Because the Court will dismiss Plaintiffs' consumer fraud claims under Rule 9(b), the Court declines to address Defendants' alternate argument that no reasonable consumer could be misled or deceived by their representations of peak horsepower and tank size at this stage. However, the Court notes that only in the clearest of cases is it proper for a court to make a determination that a reasonable consumer is not likely to be misled at the motion to dismiss stage. See Pernod Ricard USA, LLC v. Bacardi U.S.A., Inc., 653 F.3d 241, 252 (3d Cir. 2011) (holding that no reasonable consumer could be misled as to the origin of Bacardi's " Havana Club" rum, where the bottle prominently features the phrase " Puerto Rican Rum" ); cf. F.T.C. v. Cantkier, 767 F.Supp.2d 147, 159 (D.D.C. 2011) (" Whether or not Lady's ads and websites, taken in their full context, were 'likely to mislead consumers acting reasonably under the circumstances' is ultimately a factual question that cannot be resolved at the motion to dismiss stage." ).
F. Claims Against Lowe's
Defendants also argue that Plaintiffs' claims against Lowe's should be dismissed, as Plaintiffs have not sufficiently alleged independent representations by Lowe's. (Doc. No. 69 at 54-57.) However, Plaintiffs allege that Lowe's sells a special line of Shop-Vac vacuums, that Lowe's advertises its vacuums, and that Lowe's has actively made the same misrepresentations about horsepower and tank capacity as Shop-Vac. Plaintiffs allege that Lowe's emphasizes horsepower and tank capacity in its shelf tags, and provided an example of a Lowe's hang tag describing a vacuum as being a " 14-Gallon, 4.5-HP (Peak) Wet/Dry Vac." (Doc. No. 62 ¶ 58.) Whether Lowe's is actually responsible for the alleged representations regarding horsepower and tank size is more properly assessed at a later stage. At this stage, the Court must accept Plaintiffs' allegation that Lowe's actively made representations regarding horsepower and tank capacity. Thus, while the Court will dismiss Plaintiffs' claims for other reasons, the Court declines to dismiss Plaintiffs' claims against Lowe's on the basis that Lowe's has not made any independent representations.
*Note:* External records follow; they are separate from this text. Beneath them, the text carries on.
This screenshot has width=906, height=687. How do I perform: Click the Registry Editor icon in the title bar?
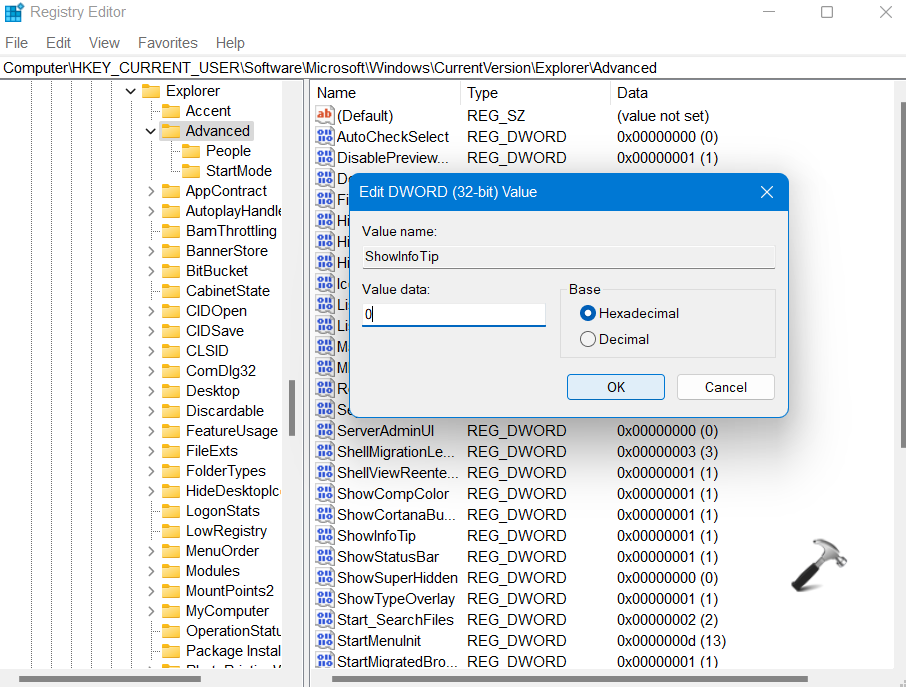click(13, 12)
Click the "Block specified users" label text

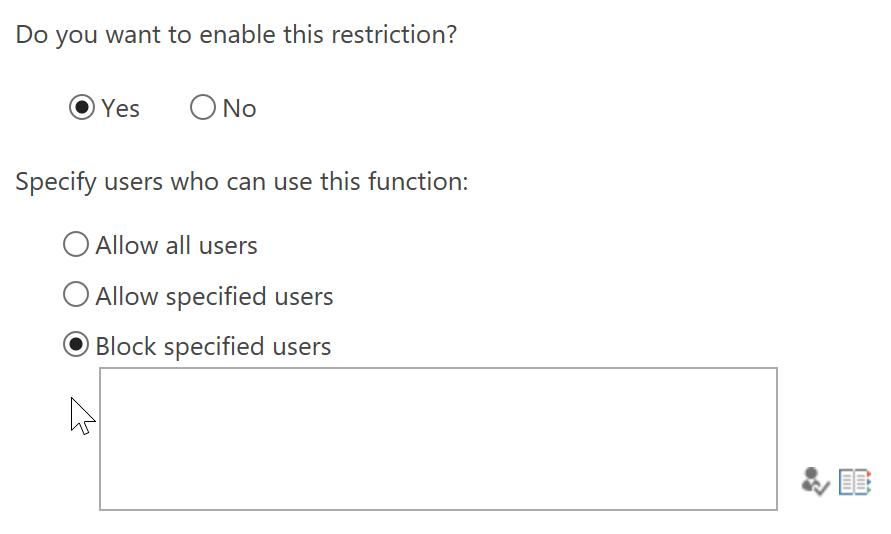click(x=213, y=347)
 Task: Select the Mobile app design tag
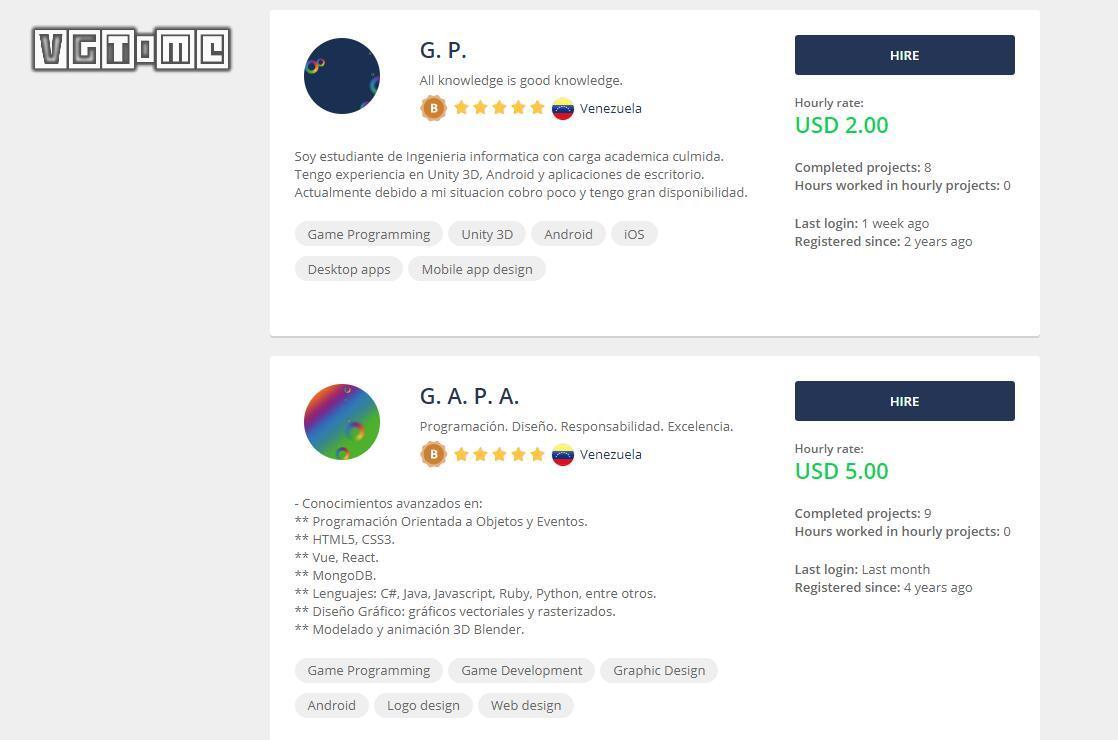477,269
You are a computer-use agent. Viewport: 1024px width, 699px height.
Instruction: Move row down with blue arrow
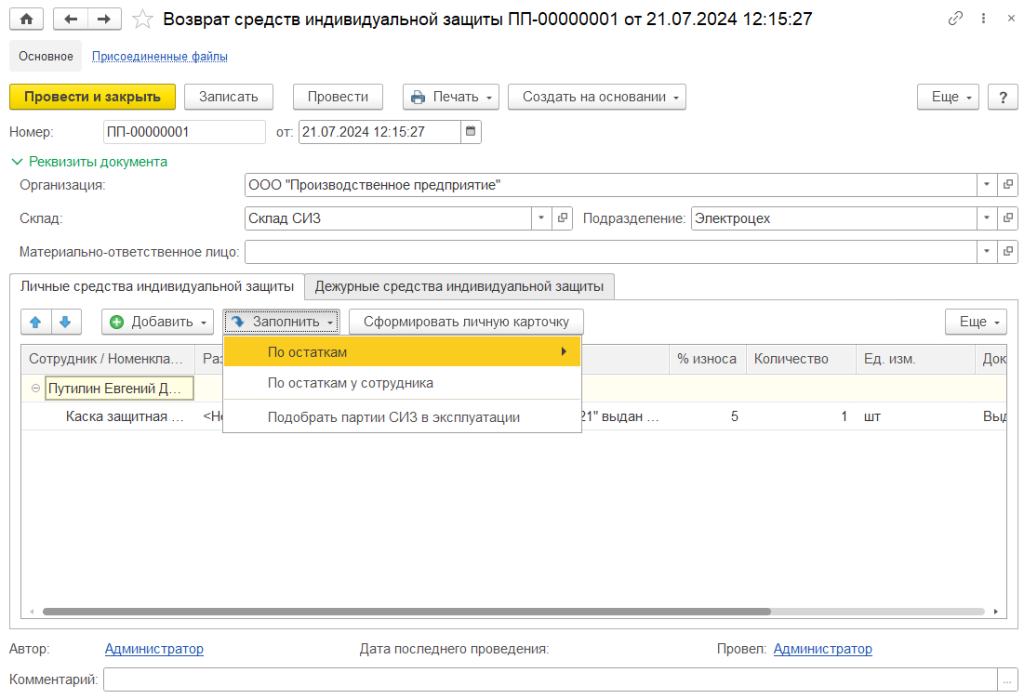[64, 322]
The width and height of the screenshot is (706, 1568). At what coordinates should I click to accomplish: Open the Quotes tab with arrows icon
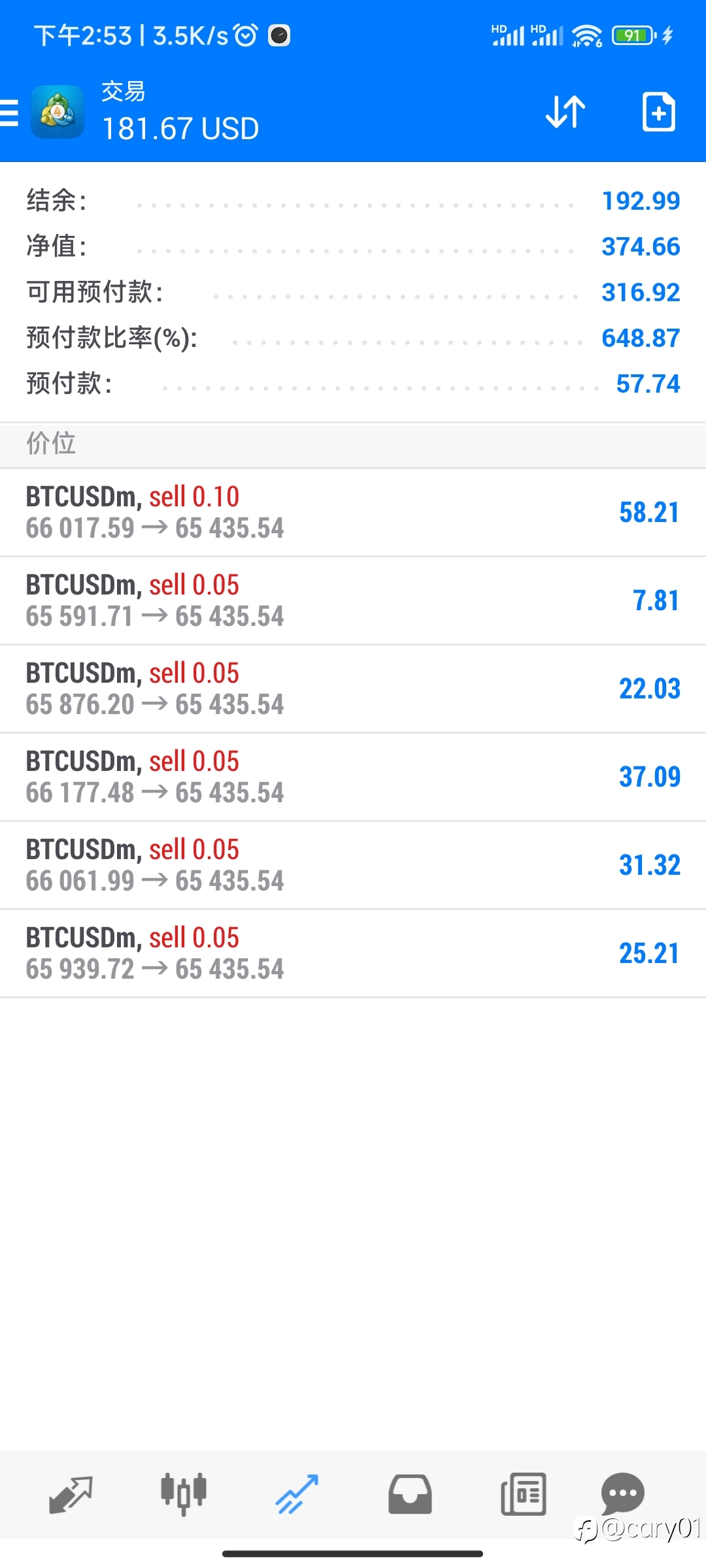71,1495
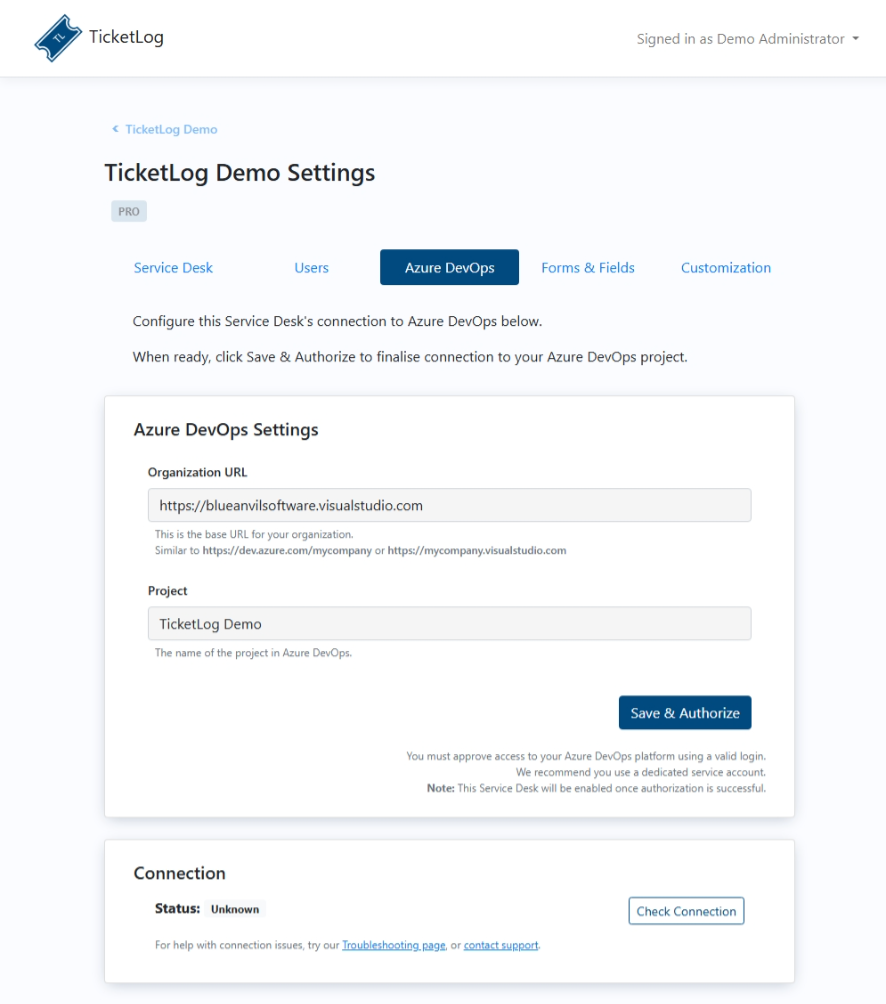Image resolution: width=886 pixels, height=1004 pixels.
Task: Select the Azure DevOps tab
Action: [449, 267]
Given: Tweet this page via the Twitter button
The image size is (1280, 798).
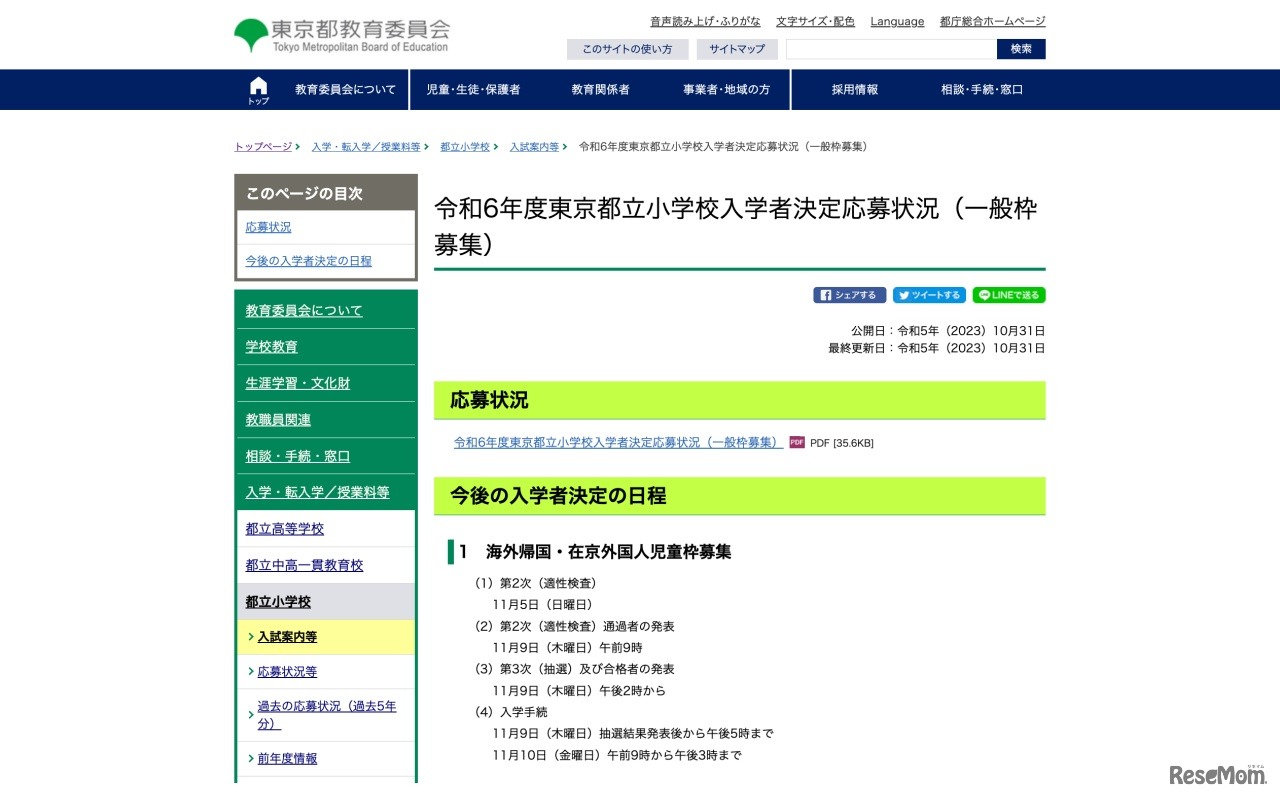Looking at the screenshot, I should [x=929, y=295].
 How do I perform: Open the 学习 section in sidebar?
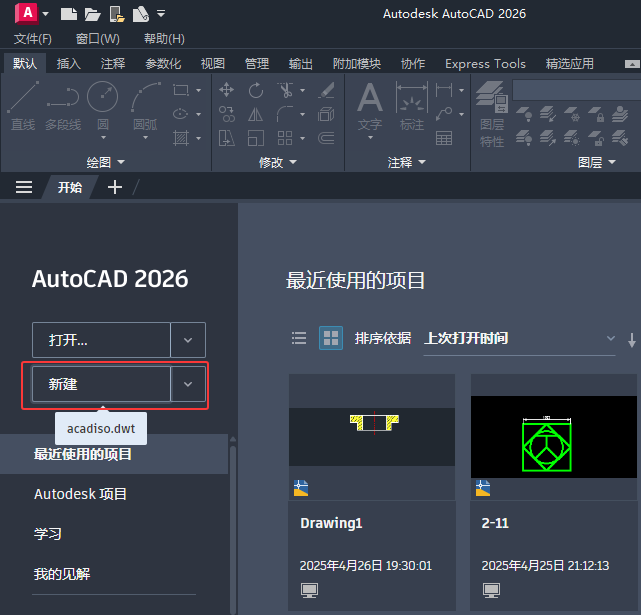(x=47, y=534)
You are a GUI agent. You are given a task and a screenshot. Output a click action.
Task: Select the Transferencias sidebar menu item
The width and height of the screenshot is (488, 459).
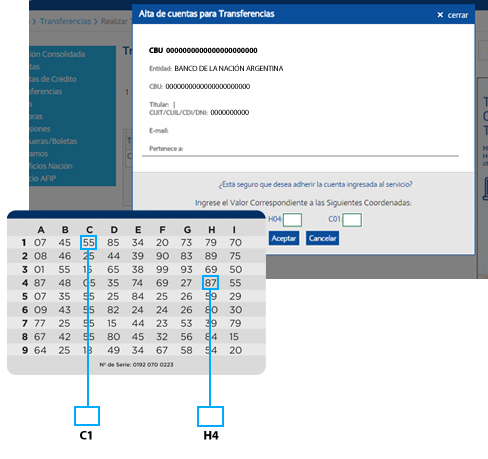pos(46,91)
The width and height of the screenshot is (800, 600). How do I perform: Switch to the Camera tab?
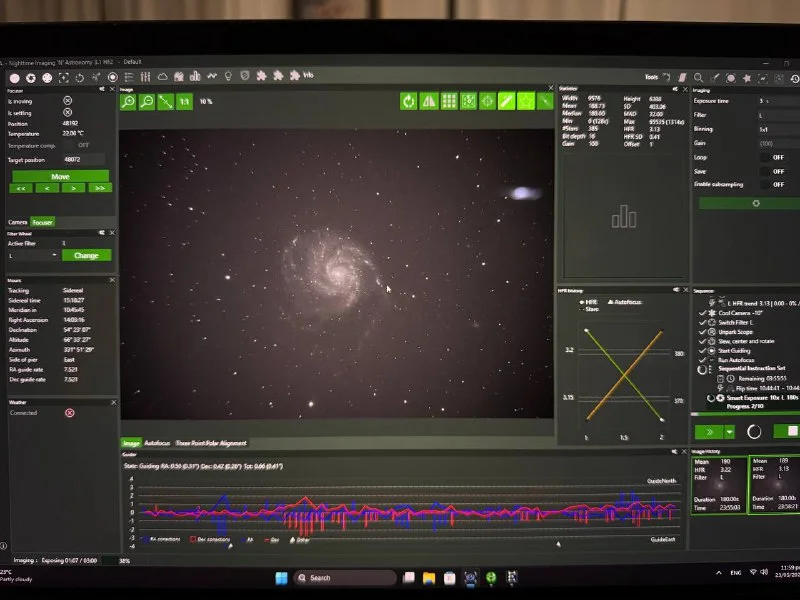pyautogui.click(x=18, y=222)
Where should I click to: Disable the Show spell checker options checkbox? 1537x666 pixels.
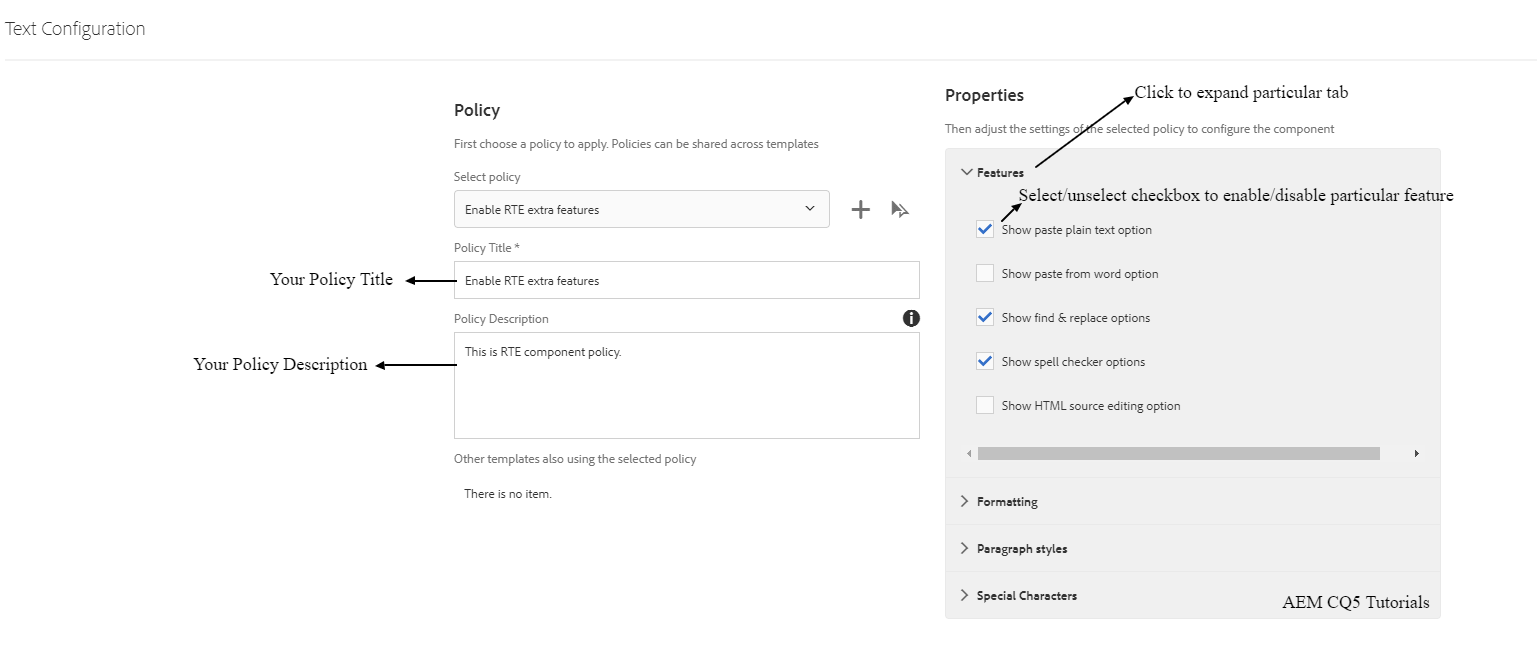(985, 361)
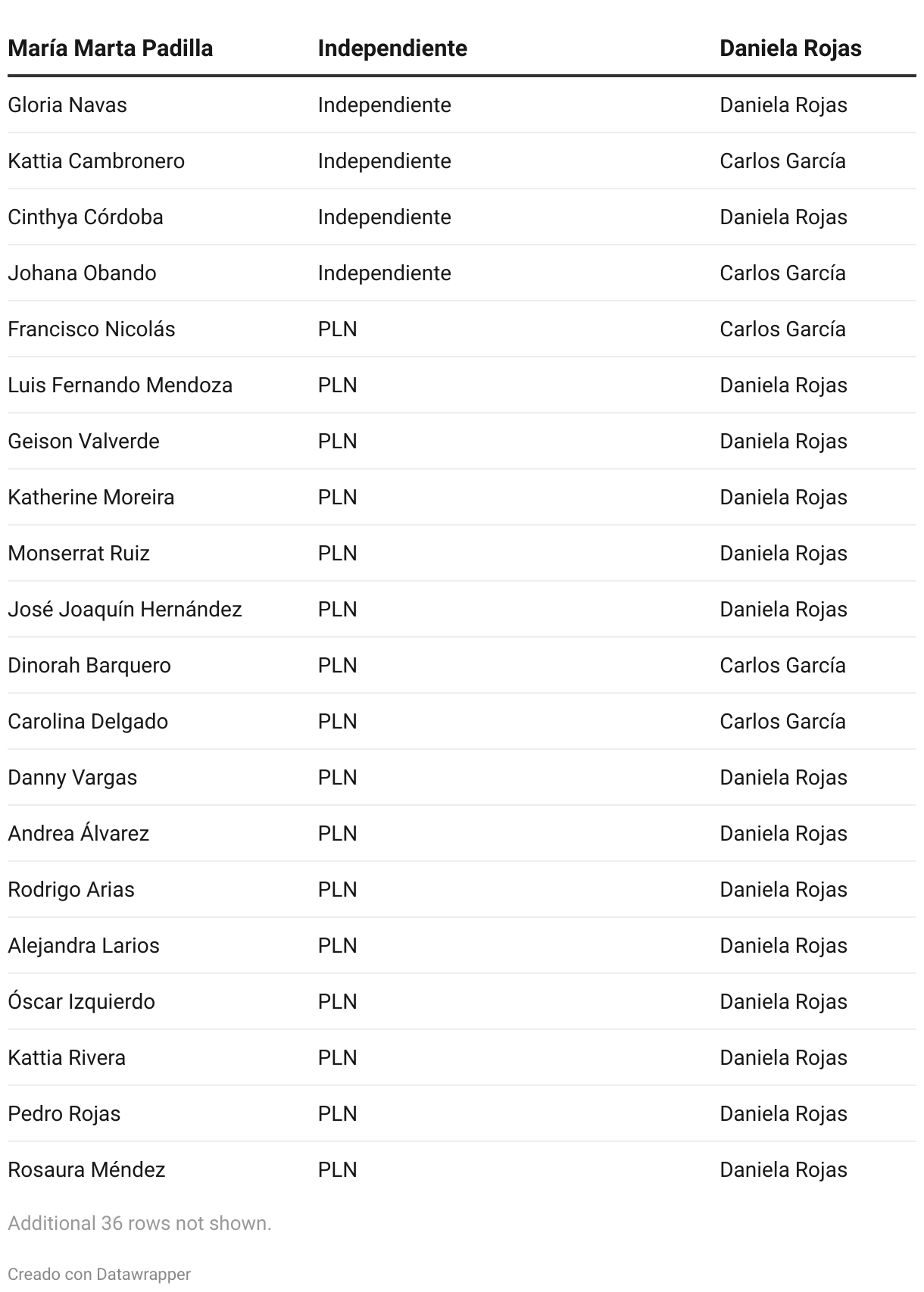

For the reasons set forth above, the Court will grant Defendants' motion to dismiss the CAC. Plaintiffs have failed to plead sufficient factual support for their warranty claims under Rule 8 and Iqbal. Plaintiffs have failed to allege which vacuums they purchased, when they purchased them, what the representations on the box consisted of, or that they provided notice as required for breach of warranty claims. Additionally, Plaintiffs' claim for injunctive relief must fail, as injunctive relief is a remedy and not an independent cause of action. Finally, Plaintiffs have failed to plead their consumer fraud claims with sufficient particularity as required under Rule 9. Thus, the Court will dismiss Plaintiffs' CAC without prejudice.
An order consistent with this memorandum follows.
RE: MOTION TO DISMISS
ACCORDINGLY, on this 9th day of August 2013, for the reasons set forth in the accompanying memorandum, IT IS HEREBY ORDERED THAT Defendants' motion to dismiss (Doc. No.68) is GRANTED and the Consolidated Amended Complaint (Doc. No. 62) is DISMISSED WITHOUT PREJUDICE. Plaintiffs are granted leave to file an amended complaint within 21 days of the date of this order.